A presença de disfunção ventricular antes do procedimento de conversão de Fontan foi encontrada em cinco casos. Todos os casos foram eleitos para conversão por arritmia, um deles morreu e todos os sobreviventes melhoraram as funções ventriculares. Portanto, concluímos que o procedimento apresentou um resultado satisfatório na melhora da função ventricular. No entanto, não observamos melhora da arritmia em dois casos de sobreviventes que apresentaram disfunção pré-operatória.
Houve melhora significativa da classe funcional e da qualidade de vida desses pacientes após a conversão e, portanto, nossos resultados demonstram a importância e a necessidade de conversão de casos selecionados. Esses achados nos motivaram a realizar essa cirurgia após nossos dois primeiros casos que evoluíram para óbito. Atualmente, temos apenas alguns casos de FK vivos sendo acompanhados em nosso ambulatório.
Uma revisão de Brida et al.,35 analisou 1.182 pacientes de 37 estudos e concluiu que a conversão apresentava risco substancial de mortalidade. No entanto, os resultados variam entre os centros. A mortalidade precoce foi associada em pacientes mais jovens e com tratamento sendo realizado em centros de alta experiência.

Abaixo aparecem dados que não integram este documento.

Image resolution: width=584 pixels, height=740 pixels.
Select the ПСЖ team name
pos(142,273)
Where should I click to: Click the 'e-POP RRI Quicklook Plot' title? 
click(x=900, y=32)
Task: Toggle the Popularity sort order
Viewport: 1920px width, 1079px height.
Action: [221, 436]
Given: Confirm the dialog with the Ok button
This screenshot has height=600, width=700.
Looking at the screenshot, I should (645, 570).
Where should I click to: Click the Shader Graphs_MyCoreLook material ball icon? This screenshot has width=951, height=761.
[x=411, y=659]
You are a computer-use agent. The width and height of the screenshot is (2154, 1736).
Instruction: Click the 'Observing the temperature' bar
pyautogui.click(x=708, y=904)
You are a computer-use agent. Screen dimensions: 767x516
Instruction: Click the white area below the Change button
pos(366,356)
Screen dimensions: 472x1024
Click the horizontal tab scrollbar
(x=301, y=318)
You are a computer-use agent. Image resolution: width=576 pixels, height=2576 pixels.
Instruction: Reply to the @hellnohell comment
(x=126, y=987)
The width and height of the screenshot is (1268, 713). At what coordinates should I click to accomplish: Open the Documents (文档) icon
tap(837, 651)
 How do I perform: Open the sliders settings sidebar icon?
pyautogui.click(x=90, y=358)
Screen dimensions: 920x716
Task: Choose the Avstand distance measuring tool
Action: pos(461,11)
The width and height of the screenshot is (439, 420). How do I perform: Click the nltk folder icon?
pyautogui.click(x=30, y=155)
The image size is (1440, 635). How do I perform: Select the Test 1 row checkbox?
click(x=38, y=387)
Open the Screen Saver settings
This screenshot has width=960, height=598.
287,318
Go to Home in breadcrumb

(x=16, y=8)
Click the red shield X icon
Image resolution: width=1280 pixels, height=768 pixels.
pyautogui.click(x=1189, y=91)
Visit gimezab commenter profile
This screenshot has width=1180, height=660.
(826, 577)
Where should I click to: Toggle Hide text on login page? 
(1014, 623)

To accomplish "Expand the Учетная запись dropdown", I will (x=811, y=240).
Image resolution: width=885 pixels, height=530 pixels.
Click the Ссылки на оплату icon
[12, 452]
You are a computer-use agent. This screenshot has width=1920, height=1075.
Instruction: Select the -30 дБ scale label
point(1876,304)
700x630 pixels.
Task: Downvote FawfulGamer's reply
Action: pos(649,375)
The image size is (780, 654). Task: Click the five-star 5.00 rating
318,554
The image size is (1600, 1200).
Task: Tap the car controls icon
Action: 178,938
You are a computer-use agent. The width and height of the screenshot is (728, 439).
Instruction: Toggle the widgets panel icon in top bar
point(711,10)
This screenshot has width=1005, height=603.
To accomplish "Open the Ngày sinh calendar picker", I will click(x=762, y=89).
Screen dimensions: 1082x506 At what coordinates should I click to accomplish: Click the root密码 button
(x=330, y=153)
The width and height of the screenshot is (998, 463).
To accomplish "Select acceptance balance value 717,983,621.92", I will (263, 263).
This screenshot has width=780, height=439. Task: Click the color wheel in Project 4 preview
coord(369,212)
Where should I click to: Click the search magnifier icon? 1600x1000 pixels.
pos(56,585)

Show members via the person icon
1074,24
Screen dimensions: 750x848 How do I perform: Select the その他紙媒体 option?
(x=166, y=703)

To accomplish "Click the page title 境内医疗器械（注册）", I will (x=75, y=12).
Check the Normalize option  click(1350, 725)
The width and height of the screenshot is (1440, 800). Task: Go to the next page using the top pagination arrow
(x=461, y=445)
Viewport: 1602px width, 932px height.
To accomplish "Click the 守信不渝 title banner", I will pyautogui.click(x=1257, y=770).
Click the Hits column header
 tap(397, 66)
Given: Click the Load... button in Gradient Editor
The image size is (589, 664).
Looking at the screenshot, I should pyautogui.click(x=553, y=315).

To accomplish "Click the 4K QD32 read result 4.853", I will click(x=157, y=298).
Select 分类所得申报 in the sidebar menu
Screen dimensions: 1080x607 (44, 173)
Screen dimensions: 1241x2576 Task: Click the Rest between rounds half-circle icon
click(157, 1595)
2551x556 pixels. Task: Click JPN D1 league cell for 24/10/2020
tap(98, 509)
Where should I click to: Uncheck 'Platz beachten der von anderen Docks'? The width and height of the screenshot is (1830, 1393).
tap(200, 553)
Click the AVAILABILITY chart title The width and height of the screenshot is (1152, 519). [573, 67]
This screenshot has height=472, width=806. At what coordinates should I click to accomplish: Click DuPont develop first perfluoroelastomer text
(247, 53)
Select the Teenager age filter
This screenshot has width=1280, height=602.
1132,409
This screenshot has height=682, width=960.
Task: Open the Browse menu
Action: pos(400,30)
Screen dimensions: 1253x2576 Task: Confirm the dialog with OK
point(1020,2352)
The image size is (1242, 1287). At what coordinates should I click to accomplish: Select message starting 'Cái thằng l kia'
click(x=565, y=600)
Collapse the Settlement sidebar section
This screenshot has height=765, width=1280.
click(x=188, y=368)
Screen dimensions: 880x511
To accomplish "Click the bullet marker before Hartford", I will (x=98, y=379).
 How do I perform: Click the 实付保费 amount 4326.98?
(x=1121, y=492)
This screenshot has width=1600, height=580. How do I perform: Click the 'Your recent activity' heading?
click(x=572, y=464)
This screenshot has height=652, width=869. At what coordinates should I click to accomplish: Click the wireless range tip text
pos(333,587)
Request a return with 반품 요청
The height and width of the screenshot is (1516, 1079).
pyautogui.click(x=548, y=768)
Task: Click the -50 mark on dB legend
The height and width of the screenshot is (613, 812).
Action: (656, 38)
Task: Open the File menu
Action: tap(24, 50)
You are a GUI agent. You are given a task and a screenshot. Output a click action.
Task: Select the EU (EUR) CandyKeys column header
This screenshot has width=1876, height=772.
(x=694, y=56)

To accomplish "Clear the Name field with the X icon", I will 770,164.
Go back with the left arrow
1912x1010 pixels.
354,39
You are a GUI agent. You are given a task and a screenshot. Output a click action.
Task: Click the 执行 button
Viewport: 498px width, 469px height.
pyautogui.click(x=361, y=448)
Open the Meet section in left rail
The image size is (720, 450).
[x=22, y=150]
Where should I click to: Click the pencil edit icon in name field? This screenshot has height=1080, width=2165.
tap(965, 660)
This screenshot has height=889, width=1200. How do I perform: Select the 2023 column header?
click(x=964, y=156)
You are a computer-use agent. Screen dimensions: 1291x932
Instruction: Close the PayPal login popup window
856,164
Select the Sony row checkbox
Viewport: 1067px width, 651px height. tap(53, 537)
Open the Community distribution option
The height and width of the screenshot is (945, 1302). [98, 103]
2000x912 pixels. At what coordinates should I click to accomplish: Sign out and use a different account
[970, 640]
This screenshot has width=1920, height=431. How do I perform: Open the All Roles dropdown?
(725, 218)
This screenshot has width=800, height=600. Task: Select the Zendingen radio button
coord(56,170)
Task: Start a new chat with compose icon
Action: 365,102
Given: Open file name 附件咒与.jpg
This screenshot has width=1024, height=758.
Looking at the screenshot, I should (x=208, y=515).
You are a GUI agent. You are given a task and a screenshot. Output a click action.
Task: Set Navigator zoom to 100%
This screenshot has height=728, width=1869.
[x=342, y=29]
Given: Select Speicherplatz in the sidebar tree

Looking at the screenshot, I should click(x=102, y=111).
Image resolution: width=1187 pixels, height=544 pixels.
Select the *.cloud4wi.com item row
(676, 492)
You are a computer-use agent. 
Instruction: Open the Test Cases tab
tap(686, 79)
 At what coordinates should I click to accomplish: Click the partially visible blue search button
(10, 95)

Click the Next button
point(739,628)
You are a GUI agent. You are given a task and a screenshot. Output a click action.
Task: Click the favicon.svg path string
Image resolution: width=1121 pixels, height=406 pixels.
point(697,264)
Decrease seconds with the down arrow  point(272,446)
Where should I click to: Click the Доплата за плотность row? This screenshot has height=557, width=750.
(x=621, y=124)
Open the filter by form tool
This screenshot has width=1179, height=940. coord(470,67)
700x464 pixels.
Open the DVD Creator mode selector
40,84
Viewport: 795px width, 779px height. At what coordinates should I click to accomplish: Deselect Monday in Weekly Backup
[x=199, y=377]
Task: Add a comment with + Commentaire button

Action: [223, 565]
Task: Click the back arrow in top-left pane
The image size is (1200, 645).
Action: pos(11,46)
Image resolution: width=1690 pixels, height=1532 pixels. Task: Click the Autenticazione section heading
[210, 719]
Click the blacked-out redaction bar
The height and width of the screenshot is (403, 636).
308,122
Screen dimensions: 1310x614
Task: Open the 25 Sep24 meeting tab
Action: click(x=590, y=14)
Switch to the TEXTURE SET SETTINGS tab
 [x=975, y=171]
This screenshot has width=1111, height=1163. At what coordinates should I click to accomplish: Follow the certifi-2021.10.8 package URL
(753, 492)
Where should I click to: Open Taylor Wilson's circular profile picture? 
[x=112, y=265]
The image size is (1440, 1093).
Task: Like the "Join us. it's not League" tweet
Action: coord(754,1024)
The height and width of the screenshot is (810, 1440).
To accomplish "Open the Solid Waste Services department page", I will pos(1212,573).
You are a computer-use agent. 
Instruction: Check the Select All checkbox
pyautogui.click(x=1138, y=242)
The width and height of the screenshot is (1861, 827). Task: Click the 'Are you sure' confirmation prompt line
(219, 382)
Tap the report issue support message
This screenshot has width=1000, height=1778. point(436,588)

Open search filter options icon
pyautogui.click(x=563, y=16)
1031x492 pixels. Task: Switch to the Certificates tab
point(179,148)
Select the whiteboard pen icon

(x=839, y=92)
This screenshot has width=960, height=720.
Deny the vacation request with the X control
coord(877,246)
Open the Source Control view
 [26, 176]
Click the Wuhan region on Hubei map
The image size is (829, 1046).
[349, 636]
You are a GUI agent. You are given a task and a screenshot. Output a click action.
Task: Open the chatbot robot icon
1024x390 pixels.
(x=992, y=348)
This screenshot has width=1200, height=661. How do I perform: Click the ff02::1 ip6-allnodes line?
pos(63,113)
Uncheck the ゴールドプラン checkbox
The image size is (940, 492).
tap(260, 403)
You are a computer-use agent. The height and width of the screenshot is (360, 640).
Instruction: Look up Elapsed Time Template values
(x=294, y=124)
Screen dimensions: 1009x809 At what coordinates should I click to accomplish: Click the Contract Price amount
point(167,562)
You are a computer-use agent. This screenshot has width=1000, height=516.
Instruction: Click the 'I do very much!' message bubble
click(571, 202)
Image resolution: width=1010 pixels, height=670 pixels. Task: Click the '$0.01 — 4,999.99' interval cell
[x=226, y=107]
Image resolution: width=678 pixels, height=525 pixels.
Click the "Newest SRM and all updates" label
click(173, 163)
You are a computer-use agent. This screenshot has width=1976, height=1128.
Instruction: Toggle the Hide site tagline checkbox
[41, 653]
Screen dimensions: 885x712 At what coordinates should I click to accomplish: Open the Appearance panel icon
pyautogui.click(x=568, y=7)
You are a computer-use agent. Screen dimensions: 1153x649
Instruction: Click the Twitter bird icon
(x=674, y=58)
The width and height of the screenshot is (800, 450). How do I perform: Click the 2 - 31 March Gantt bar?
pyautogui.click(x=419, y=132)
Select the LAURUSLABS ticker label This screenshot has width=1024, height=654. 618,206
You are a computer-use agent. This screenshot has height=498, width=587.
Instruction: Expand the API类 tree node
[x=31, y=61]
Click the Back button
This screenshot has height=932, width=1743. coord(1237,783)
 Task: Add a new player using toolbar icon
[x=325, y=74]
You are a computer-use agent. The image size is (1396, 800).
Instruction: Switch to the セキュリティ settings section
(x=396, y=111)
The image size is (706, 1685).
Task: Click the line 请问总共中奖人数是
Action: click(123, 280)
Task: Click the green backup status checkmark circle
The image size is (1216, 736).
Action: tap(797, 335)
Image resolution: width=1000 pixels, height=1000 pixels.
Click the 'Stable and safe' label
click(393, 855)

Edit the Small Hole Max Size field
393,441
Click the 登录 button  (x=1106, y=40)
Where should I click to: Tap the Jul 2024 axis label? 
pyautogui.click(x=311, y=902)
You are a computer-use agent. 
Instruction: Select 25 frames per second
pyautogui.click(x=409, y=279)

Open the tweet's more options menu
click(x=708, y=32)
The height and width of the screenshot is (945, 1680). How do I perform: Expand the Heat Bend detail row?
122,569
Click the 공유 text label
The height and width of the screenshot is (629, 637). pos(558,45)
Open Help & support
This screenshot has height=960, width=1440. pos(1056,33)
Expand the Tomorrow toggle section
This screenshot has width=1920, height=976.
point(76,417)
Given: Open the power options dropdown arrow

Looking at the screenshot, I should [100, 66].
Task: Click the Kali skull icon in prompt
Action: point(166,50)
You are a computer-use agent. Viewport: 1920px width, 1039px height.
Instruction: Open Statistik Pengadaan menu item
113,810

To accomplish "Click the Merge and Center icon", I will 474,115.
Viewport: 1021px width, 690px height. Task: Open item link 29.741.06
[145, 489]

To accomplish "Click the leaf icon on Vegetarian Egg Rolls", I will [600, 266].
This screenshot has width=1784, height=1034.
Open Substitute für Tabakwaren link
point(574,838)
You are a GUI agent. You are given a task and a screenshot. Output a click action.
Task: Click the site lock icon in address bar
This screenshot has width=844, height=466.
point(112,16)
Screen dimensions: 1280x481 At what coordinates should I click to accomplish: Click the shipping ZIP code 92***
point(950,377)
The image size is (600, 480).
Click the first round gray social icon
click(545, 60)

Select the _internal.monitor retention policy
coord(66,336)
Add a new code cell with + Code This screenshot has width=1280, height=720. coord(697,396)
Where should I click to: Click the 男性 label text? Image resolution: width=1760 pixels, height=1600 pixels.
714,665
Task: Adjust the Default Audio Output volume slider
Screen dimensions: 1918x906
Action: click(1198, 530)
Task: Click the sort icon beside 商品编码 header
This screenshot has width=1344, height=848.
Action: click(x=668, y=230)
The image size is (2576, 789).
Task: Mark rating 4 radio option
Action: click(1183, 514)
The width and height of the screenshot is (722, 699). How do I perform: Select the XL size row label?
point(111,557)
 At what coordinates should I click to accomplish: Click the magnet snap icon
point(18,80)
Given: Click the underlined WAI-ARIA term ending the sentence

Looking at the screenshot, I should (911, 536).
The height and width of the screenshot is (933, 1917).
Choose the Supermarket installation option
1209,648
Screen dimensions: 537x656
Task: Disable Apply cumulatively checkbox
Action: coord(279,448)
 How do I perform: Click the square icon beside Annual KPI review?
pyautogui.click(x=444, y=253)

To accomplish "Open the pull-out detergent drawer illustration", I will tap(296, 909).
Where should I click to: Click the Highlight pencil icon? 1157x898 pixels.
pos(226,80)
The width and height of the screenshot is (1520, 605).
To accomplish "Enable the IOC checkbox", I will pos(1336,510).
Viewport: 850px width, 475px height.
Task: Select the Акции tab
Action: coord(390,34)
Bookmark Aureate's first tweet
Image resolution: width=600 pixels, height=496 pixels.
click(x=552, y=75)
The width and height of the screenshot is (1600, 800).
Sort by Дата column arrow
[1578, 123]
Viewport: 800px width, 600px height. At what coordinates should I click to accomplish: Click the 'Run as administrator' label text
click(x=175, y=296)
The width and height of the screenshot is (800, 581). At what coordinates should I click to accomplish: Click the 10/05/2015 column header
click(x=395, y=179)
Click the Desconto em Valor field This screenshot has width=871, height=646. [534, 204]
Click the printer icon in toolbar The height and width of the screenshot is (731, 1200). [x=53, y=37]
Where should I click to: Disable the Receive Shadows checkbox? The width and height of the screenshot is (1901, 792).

A conversão da anastomose átrio-pulmonar (Fontan-Kreutezer) em CCPT é um procedimento complexo, com alta mortalidade e morbidade, justificando um tempo prolongado de internação, portanto, essa cirurgia precisa ser realizada em hospitais terciários experientes. A conversão da anastomose átrio-pulmonar em CCPT, em nossa experiência, melhorou a classe funcional e, consequentemente, a qualidade de vida dos pacientes, apesar de uma resolução insatisfatória da arritmia.